Memory Management

Hi,

I’m looking for a way to monitor memory usage on a G30 using netmf 4.3 in debug mode.

Debug.EnableGCMessages(true);
Debug.GC(false);

does not print anything.

Also when I initialize a byte array of 2497 bytes at a certain part of my program I get a message “Failed allocation for 210 blocks, 2520 bytes”

There is no exception thrown and a valid reference to the array is returned. Any thoughts?

After this I get many similar messages and eventually an exception for out of memory will be thrown at varying places within my program.

I mostly just want to be able to understand my memory usage so I can tackle the most consumptive parts.

Debug.Print(Debug.GC(false)).ToString();

““Failed allocation for xxx blocks, xxxx bytes” is when you try to create an object that is larger than the continuous block of ram due to memory fragmentation.

For me i pretty much use it like the yellow warning light on your cars fuel gauge.

Forcing a GC before allocation might help .

1 Like

Oh wow I forgot to check i for a ToString. Thanks!

I still don’t see why I get that message and not an exception as well. Does it run a GC and then try again?

I also can’t seem to catch the actual OutOfMemory. Is it because it is a FirstChance exception?

Is this accurate? It is printing about 20k and then failing to allocate about 2.5k.

It’s not out if ram but doesn’t have a continous free block of ram big enough for the object.

Interesting. I have a bunch of little objects that are encapsulated by slightly bigger objects that are encapsulated by one big object. So maybe I will try to make it just a bunch of little objects.

══════════════════════════════

■ **PROBLEMS AND TASKS**:
A: From the memory management thread, copy word for word the passage from "After this I" up to and including "most consumptive parts.".
B: Extend the forum thread on G30 memory management by writing further posts that follow its final one.

══════════════════════════════

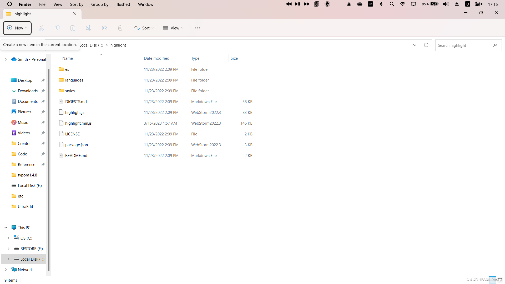Viewport: 505px width, 284px height.
Task: Click the Share icon in toolbar
Action: [104, 28]
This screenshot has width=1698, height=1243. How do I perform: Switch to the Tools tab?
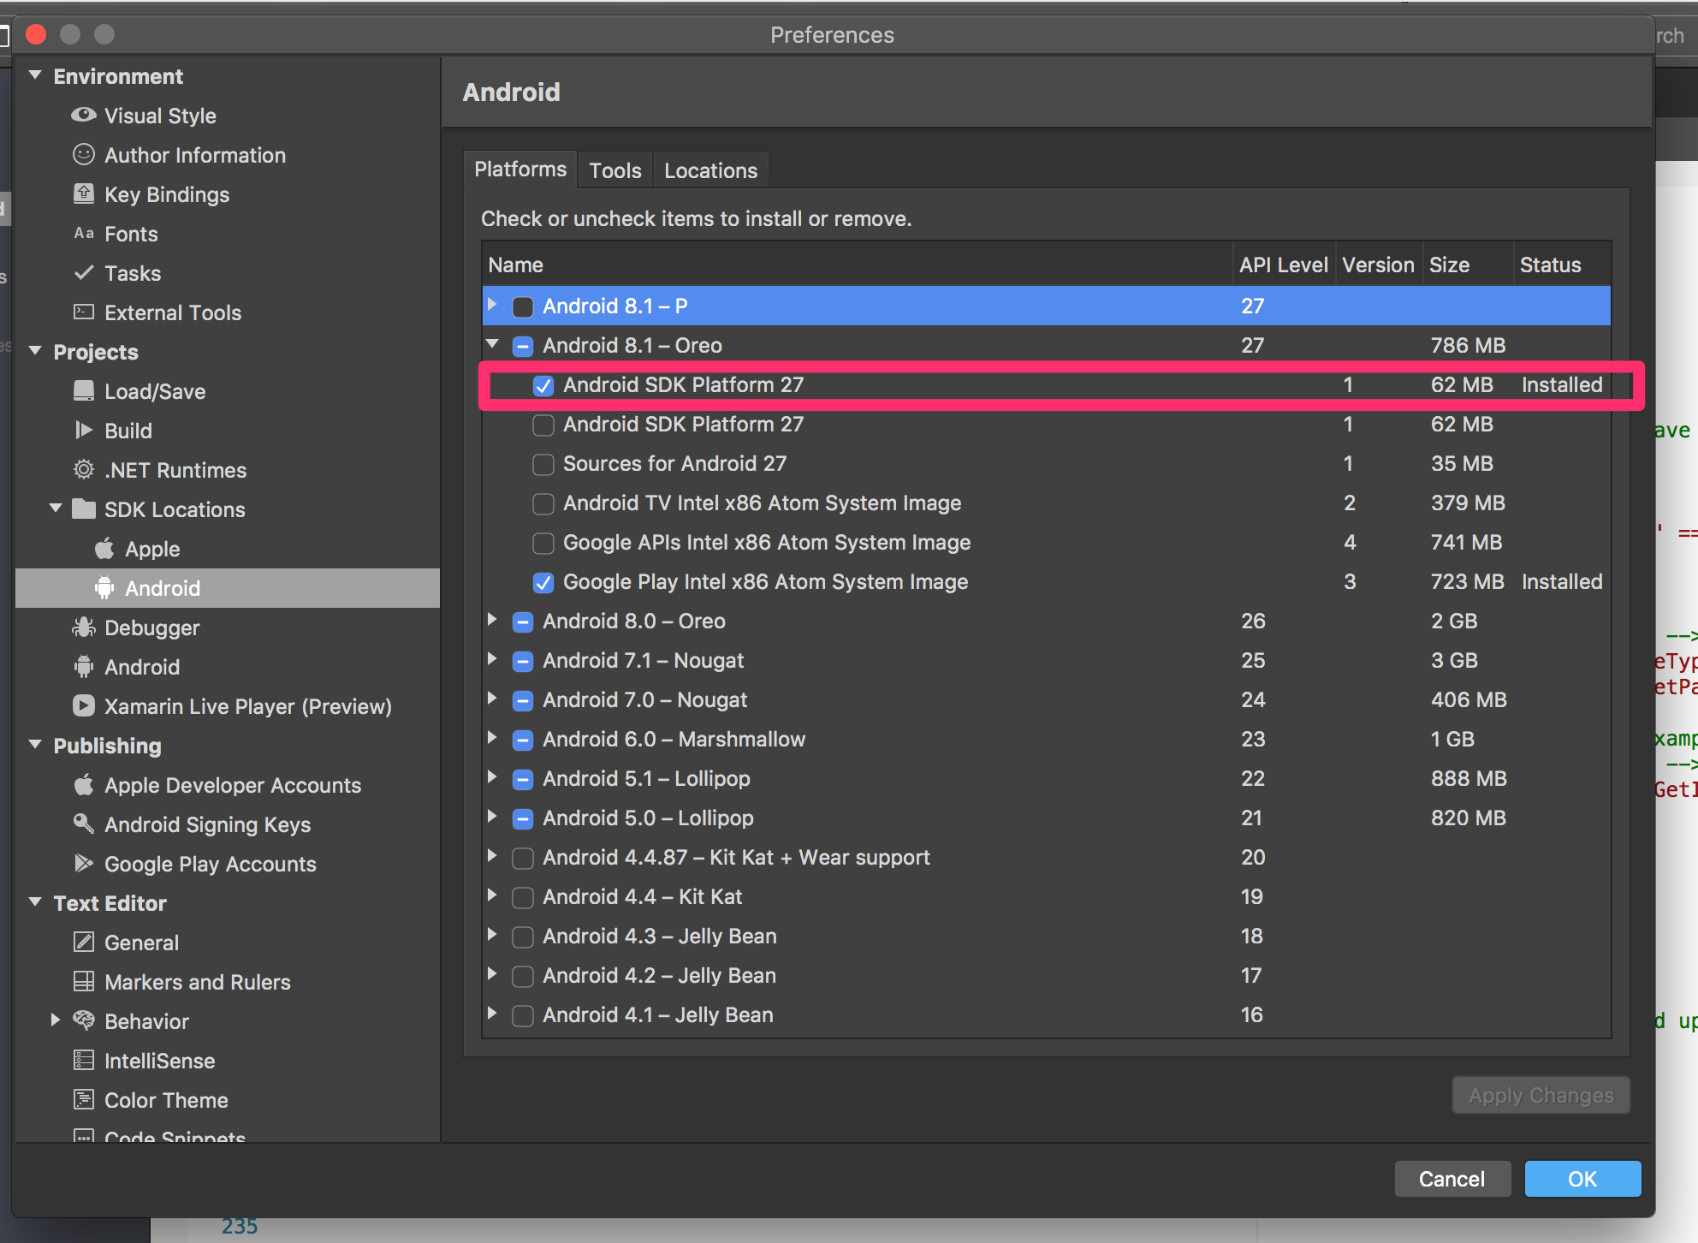click(x=614, y=170)
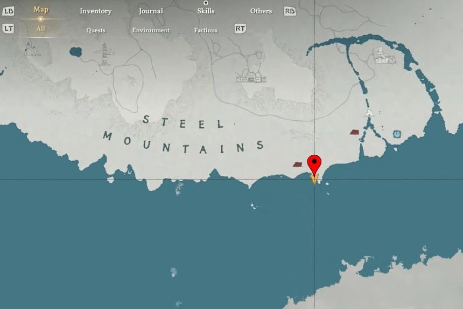Click the lighthouse tower landmark icon

(104, 54)
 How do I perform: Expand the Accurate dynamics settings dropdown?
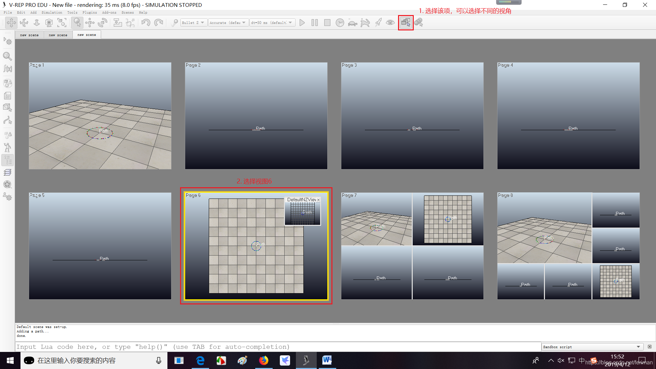pos(228,23)
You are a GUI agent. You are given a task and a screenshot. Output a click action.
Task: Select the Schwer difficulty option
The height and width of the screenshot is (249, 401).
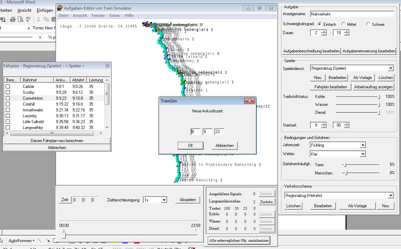click(x=368, y=24)
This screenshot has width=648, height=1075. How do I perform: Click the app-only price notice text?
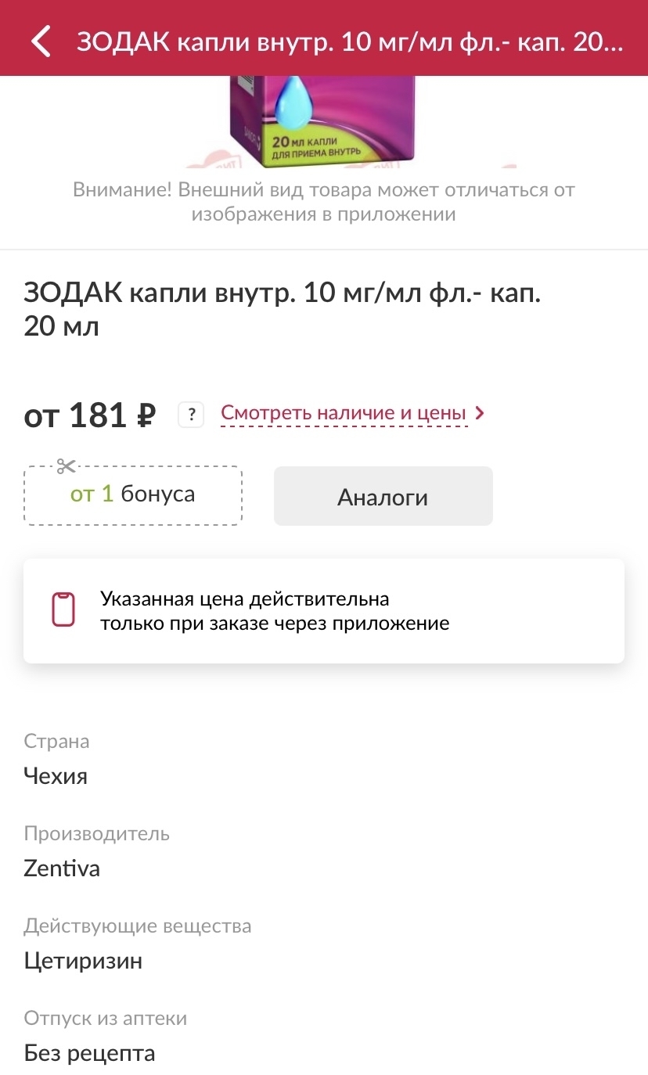275,611
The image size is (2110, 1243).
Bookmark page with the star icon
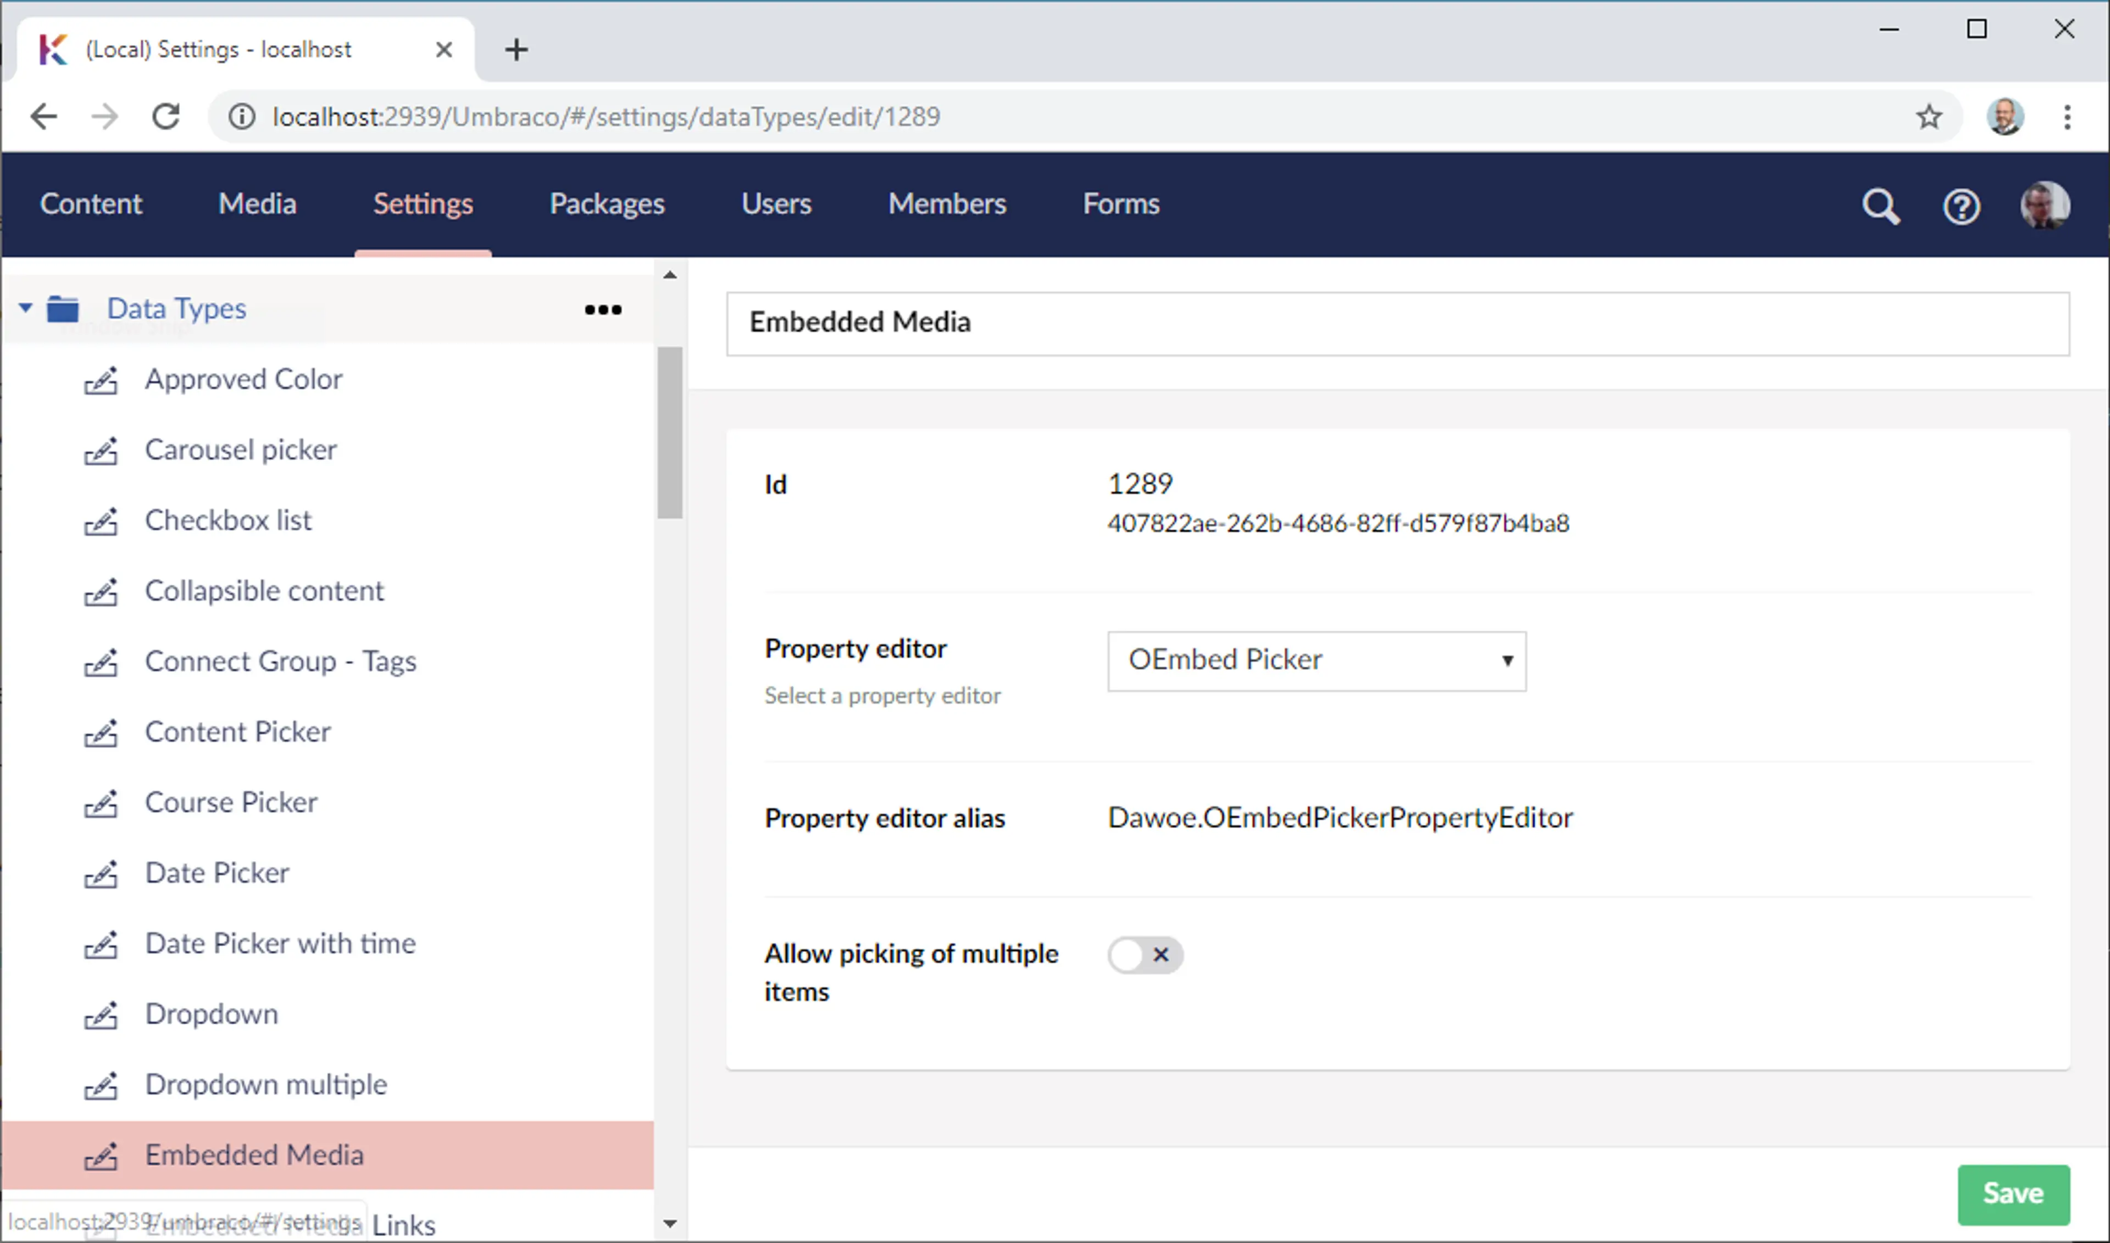(1929, 116)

══════════════════════════════

■ **RESPONSE LIST**:
A:
After this I get many similar messages and eventually an exception for out of memory will be thrown at varying places within my program.

I mostly just want to be able to understand my memory usage so I can tackle the most consumptive parts.

B:
Hmm. This doesn’t seem to make much of a difference. But that makes sense right? The large objects just hold references to the smaller objects so there wouldn’t be a need for enough continuous memory to store everything in one place, correct?

My plan is to study as best I can how memory works in this system and try to find a better way to allocate everything. This would work, I believe, in the event that my issue is memory fragmentation.

I will also try to determine the entire size of my objects given there is no fragmentation to see if maybe my data structure is just too large for my embedded system.

Just a couple questions if anyone has any insight to help me:

  1. When I print Debug.GC ( ) do I see a number that is affected by fragmentation? Or is the value the total number of free bytes… even if they are so spread out I won’t find much use for them?

  2. Is there a better reference for me to study memory within .netmf 4.3 than the full .NET documentation?

  1. Shows free ram regardless of fragmentation. Try running Debug.GC(true) to help clean up of unused objects which will help with the fragmentation.

  2. As you have no doubt learnt already, NETMF references are few and far between and slowly disappearing :frowning:

Thanks, Justin.

I do force the GC before every single allocation and I’m not seeing improvement. It could be because this portion of my program is the only portion that allocates memory after startup (all other objects are known about beforehand and never die).

It’s possible that my objects are simply bigger than I think they are. I’m just unsure because in printing from the GC the same sized objects appear to vary by as much as 30%.

It may be required that I move these data structures to the PC and implement more detail in my wireless commands to achieve the correct results. This is going to be a massive overhaul for me and deserves some analysis. So I am going to follow this up with a description of my data structure and some psuedo code which shows how I allocate and fill the structure.

My hope is that if I provide more detail then it may be clear to someone how I am misusing the memory allocation system.

Or perhaps I am not misusing it, and someone could see why my objects are so much larger than the serial stream that I use to build them. In this case my choice to put more strain on the wireless system by providing the result needed over wireless instead of the location of where to start traversing the data structure will be justified as the only feasible path to success.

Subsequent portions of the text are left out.